Monday, November 9, 2015

Agape


Has you experienced a huge need for things you've always taken for granted?

One of the top things in my "took for granted" list is fellowship in my church back home. The deep things of God addressing the deep needs of my soul kind of conversations. I have a handful of friends I enjoy fellowshipping with here in Vancouver. Yet, nothing comes close to those raps, after service meals, surprise birthday parties, family camps, coffees with friends, etc.., etc...

I have been attending a bible study since September. The group is a nice mix of age groups including 5 university students. As for me, I get along better with people my age or older. I have trouble mixing with people younger than me because I cant seem to enjoy a nice meaningful conversation with young adults.

The leader of my group is young and the apprenticing couple is also very young. Coming from a background of solid Bible teaching, its hard to deal with messages and conversations that don't draw out the deep things. So, I sit there questioning and judging and wondering about what people are saying. Many times, in the course of the study, God's showing me how He has no trouble meeting people where they are at in their walk with Him. We are all at different points in our journey after all. 

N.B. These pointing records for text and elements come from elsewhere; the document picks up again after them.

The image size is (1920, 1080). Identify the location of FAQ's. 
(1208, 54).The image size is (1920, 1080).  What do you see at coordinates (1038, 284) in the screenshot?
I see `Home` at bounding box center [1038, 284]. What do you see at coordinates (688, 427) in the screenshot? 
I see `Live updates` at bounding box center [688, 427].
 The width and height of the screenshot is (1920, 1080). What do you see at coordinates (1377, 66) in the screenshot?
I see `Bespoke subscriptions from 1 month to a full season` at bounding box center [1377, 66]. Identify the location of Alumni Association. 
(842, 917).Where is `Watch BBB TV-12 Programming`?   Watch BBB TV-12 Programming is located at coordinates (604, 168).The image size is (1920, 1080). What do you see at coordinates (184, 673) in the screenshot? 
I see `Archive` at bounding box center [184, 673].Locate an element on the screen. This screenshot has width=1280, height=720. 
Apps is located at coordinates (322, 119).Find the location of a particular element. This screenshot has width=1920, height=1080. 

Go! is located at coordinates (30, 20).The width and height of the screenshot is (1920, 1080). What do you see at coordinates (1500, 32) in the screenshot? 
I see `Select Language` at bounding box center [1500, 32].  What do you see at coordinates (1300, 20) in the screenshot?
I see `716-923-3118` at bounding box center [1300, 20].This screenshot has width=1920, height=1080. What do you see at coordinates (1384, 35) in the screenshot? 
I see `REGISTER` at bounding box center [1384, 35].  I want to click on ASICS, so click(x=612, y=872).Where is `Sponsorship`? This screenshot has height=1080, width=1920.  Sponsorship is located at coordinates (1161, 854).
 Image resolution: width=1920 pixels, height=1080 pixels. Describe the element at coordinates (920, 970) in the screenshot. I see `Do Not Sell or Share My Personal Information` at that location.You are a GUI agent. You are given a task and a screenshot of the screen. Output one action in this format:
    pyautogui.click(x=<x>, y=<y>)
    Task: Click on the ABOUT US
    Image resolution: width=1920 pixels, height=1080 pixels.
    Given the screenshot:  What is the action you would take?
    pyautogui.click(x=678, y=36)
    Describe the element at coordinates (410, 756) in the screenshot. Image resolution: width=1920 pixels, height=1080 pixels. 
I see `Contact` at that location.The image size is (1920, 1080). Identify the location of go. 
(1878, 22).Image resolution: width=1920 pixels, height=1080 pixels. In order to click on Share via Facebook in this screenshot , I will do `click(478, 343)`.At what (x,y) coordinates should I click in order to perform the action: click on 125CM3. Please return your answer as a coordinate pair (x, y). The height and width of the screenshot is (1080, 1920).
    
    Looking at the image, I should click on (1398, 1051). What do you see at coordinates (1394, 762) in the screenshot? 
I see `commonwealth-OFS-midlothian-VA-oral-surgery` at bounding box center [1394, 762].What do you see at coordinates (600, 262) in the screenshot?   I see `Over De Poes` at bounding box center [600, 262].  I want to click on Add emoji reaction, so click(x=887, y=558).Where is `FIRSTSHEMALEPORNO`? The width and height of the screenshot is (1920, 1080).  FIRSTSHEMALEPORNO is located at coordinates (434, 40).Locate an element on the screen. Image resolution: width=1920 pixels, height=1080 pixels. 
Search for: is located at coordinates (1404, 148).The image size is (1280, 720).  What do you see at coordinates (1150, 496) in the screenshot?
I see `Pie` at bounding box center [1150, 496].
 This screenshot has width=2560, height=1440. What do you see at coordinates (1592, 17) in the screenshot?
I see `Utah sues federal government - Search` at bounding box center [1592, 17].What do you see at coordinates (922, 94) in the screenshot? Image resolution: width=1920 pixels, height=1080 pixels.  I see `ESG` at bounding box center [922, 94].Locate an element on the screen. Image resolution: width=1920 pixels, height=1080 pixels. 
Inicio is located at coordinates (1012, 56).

One evening, before leaving for the study, I sat down to pray. As I was asking God to prepare my heart for the study I felt God impressing on my heart to stay quiet, to not say anything at the study. He was asking me to just be quiet and that was going to minister grace to the group. I knew what God was asking me to do and planned to do it His way.

At the study, people began sharing what they thought God was showing them. These university kids were sharing things that did not make sense to me and right then a great need to speak was surging within me. In my head I knew this was good stuff and the group would greatly benefit from. So at the next opportunity, I shared my thoughts. The moment I finished saying everything I wanted to say, I felt God's rebuke. His Spirit was showing me that I may have very good content but I wasn't sharing from a place of agape love. My behavior was not Spirit led or Spirit controlled. But I thought I shared a very fantastic thought... I was not comfortable and in response to the Lord's beckoning, I entered a time of prayer. God showed me I wasn't Spirit led or Spirit controlled. I wasn't acting very different from Nadab and Abihu who acted out of God's will and timing.

I catch myself acting like them all the time. When Christianity becomes a process and the love of Christ is not constraining me, I'm just a clashing gong...a noisy person.

I prayed "Lord, how I want a heart that's rooted in Jesus, radiating His love, mercy and grace at all times and with everyone...not age specific grace, not race specific or denominationally different but greater grace....because that's what I receive from You every moment."